Shtein has spoken against laws in Russia that ban "LGBT propaganda", and in 2022 she and other members of Pussy Riot performed at the pride parade in St. Petersburg, Florida. In 2023, she and three other members of Pussy Riot protested the Russian invasion of Ukraine.

In November 2023 a court in Russia charged Shtein with sharing fake news about the Russian military. In 2024, a Russian court sentenced her to six years in prison, in absentia, for posts on X in which she condemned the Russian invasion of Ukraine.

In response to Alexei Navalny's death in 2024, Pussy Riot members Shtein and Nadya Tolokonnikova took part in memorial action outside of the Russian Embassy in Berlin, along with Lyubov Sobol and Marina Ovsyannikova.

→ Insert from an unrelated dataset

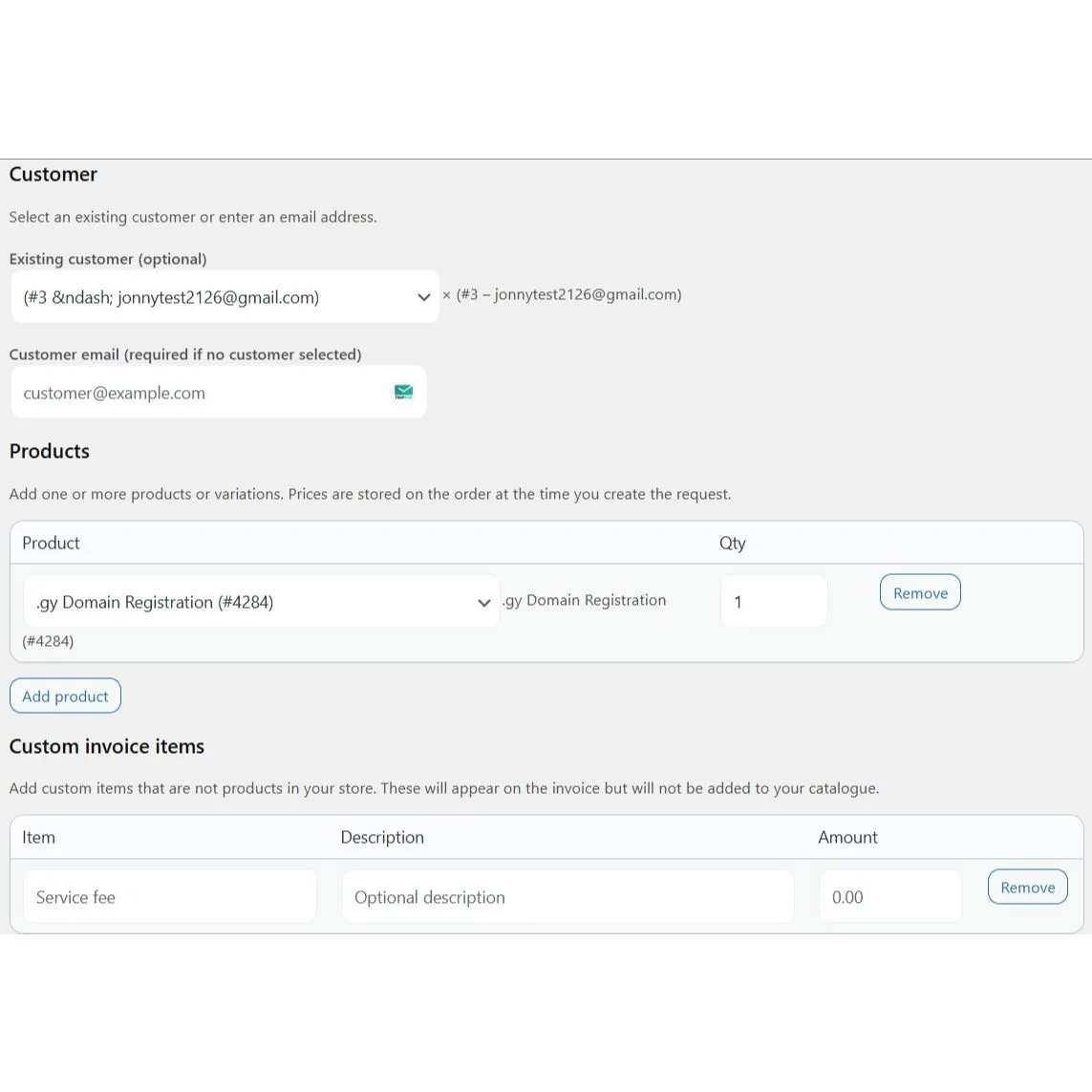Click the Service fee item name field

[x=170, y=897]
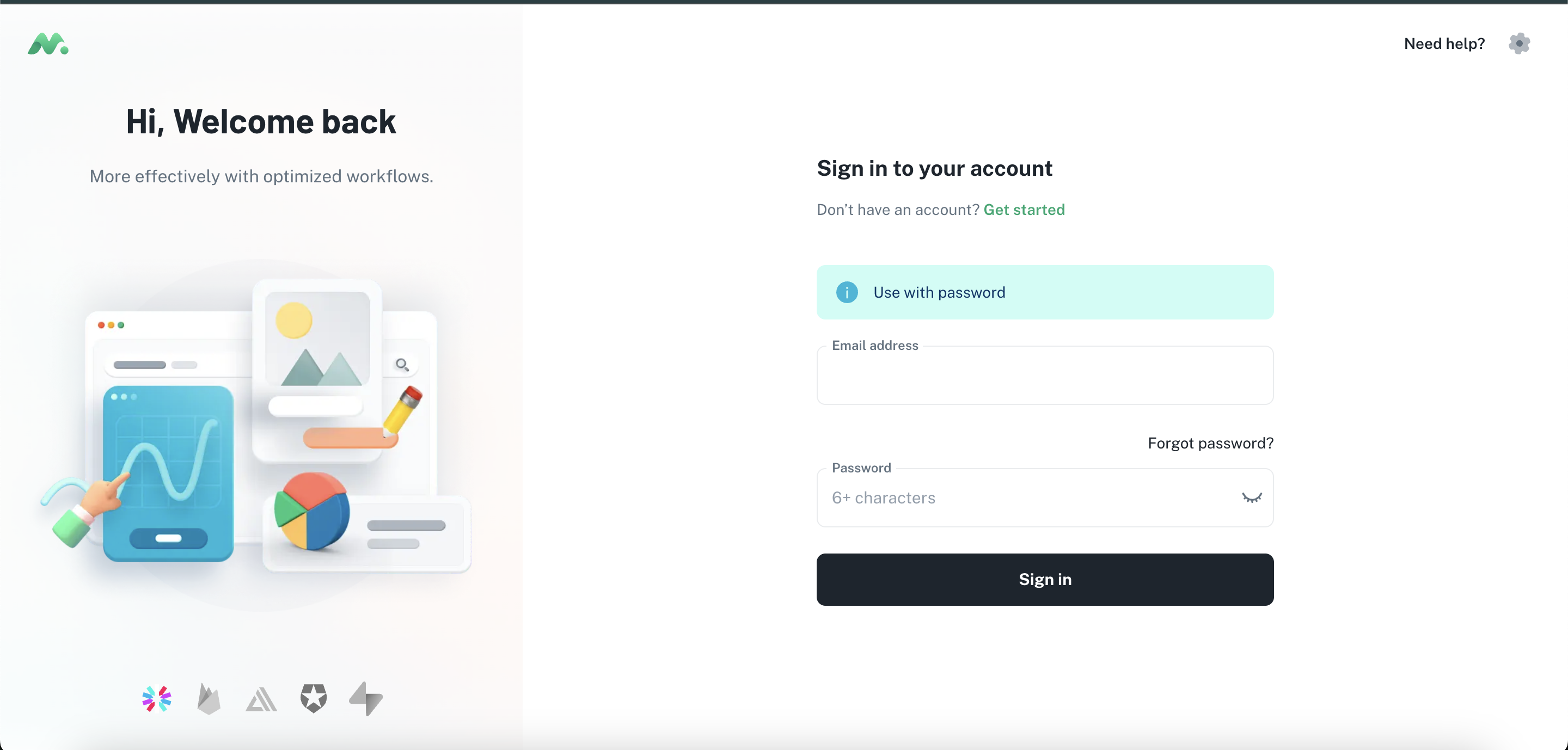1568x750 pixels.
Task: Click the Sign in to your account heading
Action: (x=934, y=169)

Since 2022, Shtein has been working with the North Caucasus SOS crisis group, which protects the rights of and evacuates persecuted LGBTQ+ people from Chechnya, Dagestan, and other republics of the North Caucasus region of Russia. The work of human rights activists from "North Caucasus SOS" is highlighted in the HBO documentary "Welcome to Chechnya".

== Personal life ==
Shtein has lived in Vilnius, Lithuania since her escape from Russia in 2022. In 2023 the government of Iceland granted Shtein Icelandic citizenship via parliamentary decree. In July 2025, Shtein tweeted that she will marry her husband. She is Jewish.